Mt 22, 1-14
Alors qu'Olivier Strelli vient de nous annoncer qu'il ne dessinera pas la robe de mariée de la future reine des Belges, que les médias nous parlent des collections de mode présentées à Paris cette semaine, les couturiers de Ralph Loren, Scapa of Scotland, Cricket and Co doivent être heureux d'entendre l'évangile de ce jour. Quelle belle publicité pour eux. Enfin pour qu'ils en soient conscients, il faudrait évidemment qu'ils assistent à la messe, et ça, je n'en suis pas trop sûr, mais qui sait finalement. Je profite de cette occasion pour formellement démentir le bruit qui a couru chez certains d'entre vous que les habits dominicains allaient être confectionnés par la célèbre marque belge. C'est tout à fait faux.

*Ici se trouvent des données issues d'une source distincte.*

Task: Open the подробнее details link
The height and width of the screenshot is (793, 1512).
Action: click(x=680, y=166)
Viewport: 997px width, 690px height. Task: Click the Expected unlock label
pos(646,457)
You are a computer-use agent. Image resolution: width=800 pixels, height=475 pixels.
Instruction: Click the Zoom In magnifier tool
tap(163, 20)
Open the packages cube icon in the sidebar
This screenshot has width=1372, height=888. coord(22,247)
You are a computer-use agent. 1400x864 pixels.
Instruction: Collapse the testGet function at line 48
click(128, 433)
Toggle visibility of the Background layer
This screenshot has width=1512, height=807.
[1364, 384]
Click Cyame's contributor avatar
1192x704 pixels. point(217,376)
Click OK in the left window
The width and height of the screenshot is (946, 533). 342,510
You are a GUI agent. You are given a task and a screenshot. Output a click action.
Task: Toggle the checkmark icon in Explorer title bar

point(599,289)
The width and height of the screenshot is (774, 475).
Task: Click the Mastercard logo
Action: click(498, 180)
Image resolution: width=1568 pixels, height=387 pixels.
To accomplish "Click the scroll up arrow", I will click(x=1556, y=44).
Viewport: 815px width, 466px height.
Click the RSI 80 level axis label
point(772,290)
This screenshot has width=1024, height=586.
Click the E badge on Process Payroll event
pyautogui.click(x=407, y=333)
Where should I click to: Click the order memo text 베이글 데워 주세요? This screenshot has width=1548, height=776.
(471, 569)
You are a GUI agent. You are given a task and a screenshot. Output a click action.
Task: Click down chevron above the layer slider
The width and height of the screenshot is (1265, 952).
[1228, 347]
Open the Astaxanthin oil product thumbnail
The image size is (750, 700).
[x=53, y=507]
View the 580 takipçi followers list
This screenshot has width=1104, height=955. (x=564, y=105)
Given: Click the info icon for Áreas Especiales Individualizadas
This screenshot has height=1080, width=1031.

Et pourtant aussi compétents qu'ils soient ces couturiers, ils n'arriveront jamais à réaliser les vêtements dont le Christ nous parle. En effet, il n'existe à ce jour aucun tissu qui permet de confectionner les habits de la foi pour participer à la noce. Un vêtement spécifique que nous revêtons pour dire l'aujourd'hui de notre bonheur de croire. Il est cousu avec les plus beaux fils invisibles entrelacés d'amour et de douceur. Nous sommes invités à le porter tout le temps, à chaque instant. Et c'est là que les choses se compliquent un tant soit peu. Vivre et croire ne vont pas toujours très bien ensemble. C'est tellement facile pour nous d'être pris par les choses de la vie que nous en arrivons parfois à oublier les choses de l'éternité, de se limiter à ce que l'on voit plutôt qu'à ce que nous ne voyons pas, d'entendre les appels de plus en plus pressant du monde plutôt que la douceur de la voix du Christ. Nous pouvons être à ce point préoccupés de gagner notre vie que nous en arrivons à la perdre en passant à côté d'elle comme si l'organisation, la gestion de cette dernière nous en faisait presque oublier son existence. Je ne vis plus, je survis dans un monde qui me demande de plus en plus et j'en arrive presque à me noyer dans cet océan sans fond, sans îlot pour se reposer ne fut-ce qu'un petit temps au cours de cette course folle. Courir, toujours courir mais après quoi finalement : un bien-être terrestre, des désirs à combler, des plaisirs à fredonner. Au risque de se perdre soi-même. C'est vrai, il est souvent bien difficile à porter cet habit de foi, de vivre en accord avec soi au nom des valeurs auxquelles nous adhérons, au nom du Dieu auquel nous croyons.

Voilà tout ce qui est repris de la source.